Yesterday, I went with the Pay & Mr. Sargent up to Fort Pulaski, distant up
the river 2-1/2 miles. We had a fine ride in our "Ward Room Boat, the main
sail flowing full and free", and we were soon there. We had a good deal of
sport going up. We saw a man walking out to sea. He looked as though he was
going to board our vessel. The illusion arose from the fact that the Island
on which the Fort stands sends down the river in a very long low forked beach
or point. The sand was the color of this water and on the same plane with
us. We could look beyond and see water and therefore he had the appearance of
walking out one or two miles over the sea. He was shooting sandpipers. We
went on the Cockspur Island, a low marshy desolate place. A plank road leads
from the dock to the Fort and you see nothing but oats and rushes and
fiddlers. - Thousands of these funny things are on the mud. They look as
irregular as a crab and when they see you they all run for their holes. Then
they peep out and if you come nearer they dodge in again. We looked over the
Fort saw the Rebel guns, looked where it had been perforated with our shot.
Went into a Sutler's Store and there found the Pay & Dr. of the SOUTH
CAROLINA Bought some trifling things and then returned. Annie, bear in mind
that all this while the thermometer was 100 degrees in the shade!
This day a Regiment of Negro troops have
arrived and more are expected and we guess Ironclads will be here before long
and there may be some busy times, but we have to guess at all this.

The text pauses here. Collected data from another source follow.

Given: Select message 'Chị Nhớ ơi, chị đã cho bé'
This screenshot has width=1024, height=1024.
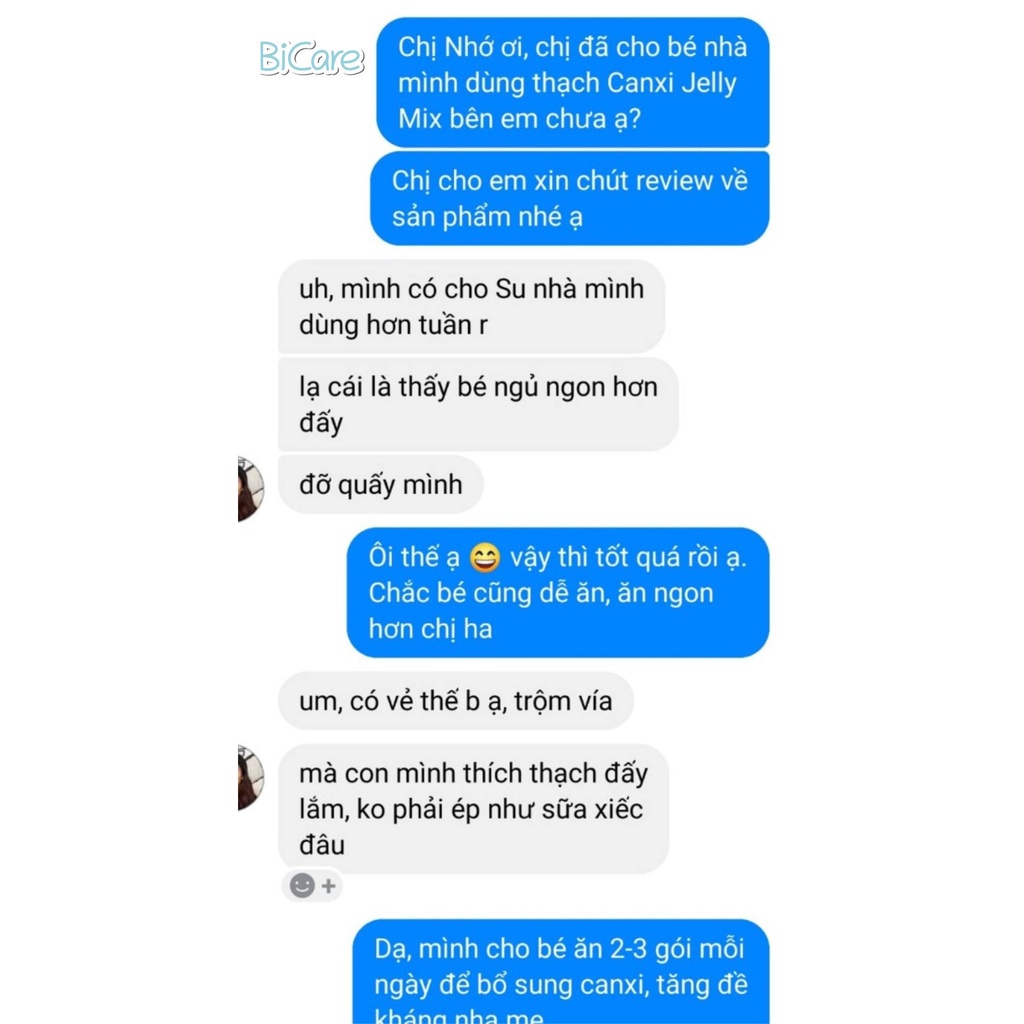Looking at the screenshot, I should click(x=573, y=82).
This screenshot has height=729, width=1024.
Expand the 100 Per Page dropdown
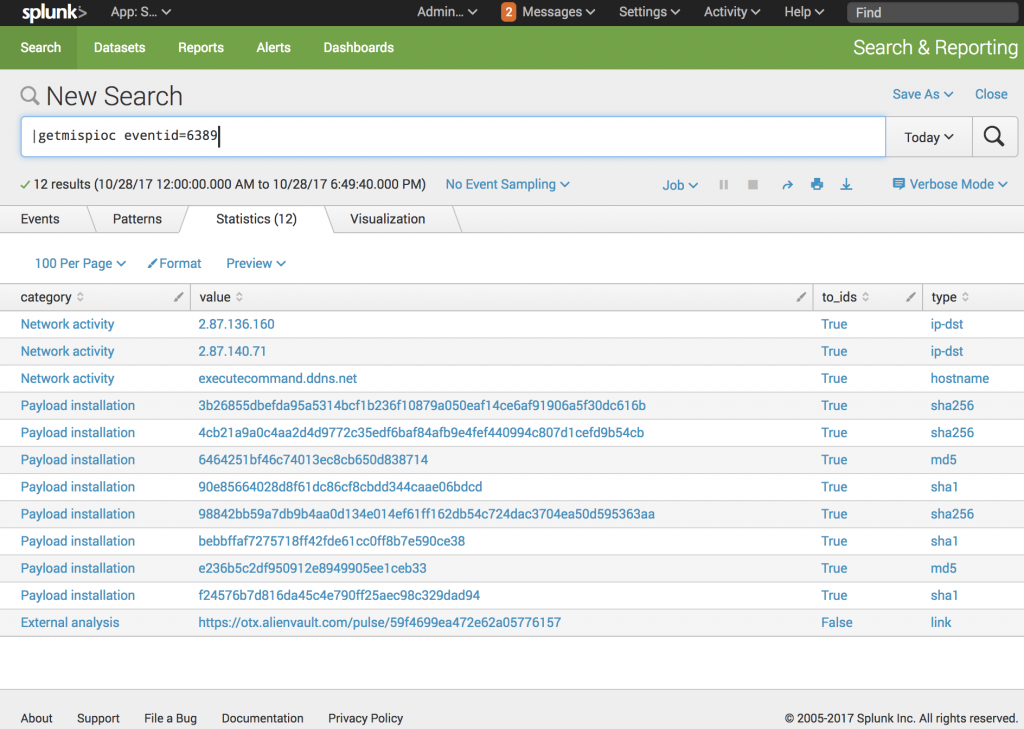click(80, 263)
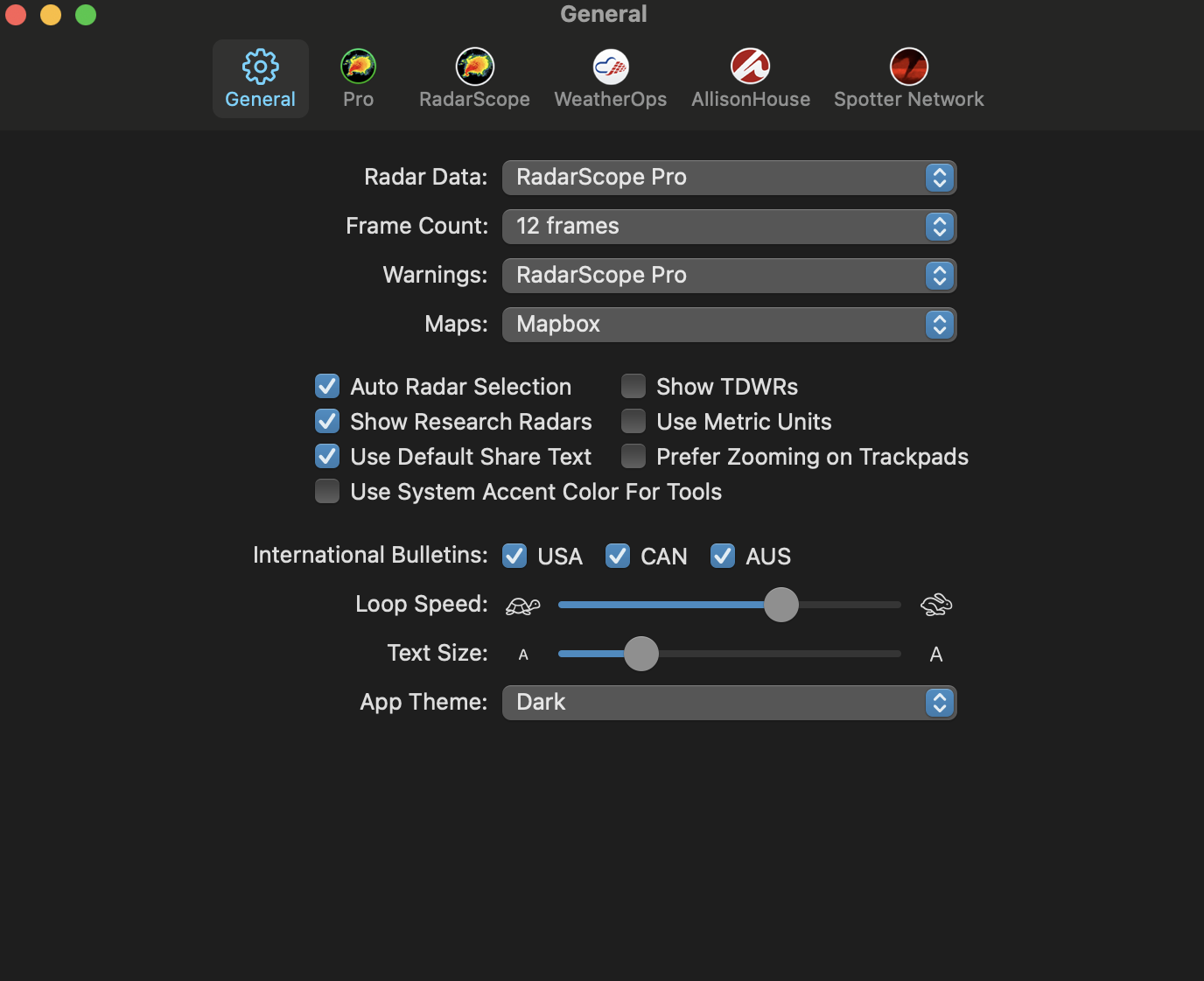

However,
the shooting of an alligator 18 feet long and a shark 12 feet near us on the
Point of Tybee was no guess work though I did not see either. The sharks are
very numerous and we do not draw in seines of fish without taking in young
sharks. It is said a soldier had his leg taken off last summer by one. You
should be here to pick berries. Our boys went yesterday morning and got
quite 12 quarts of the very nicest of berries. Besides, the flowers and beach
Plums are thick. The Plums the size of English Walnuts. Now Annie, I have
hastily written you a busy letter and you must reply at a greater length than
usual. You will let V. hear from me. Give her and the birds very much love
from me and also all the others and be assured that I am ever your bald headed
Brother. As mail will leave New York for Port Royal June 8th, 16th, 23rd and
July 1 and one from here on the same days.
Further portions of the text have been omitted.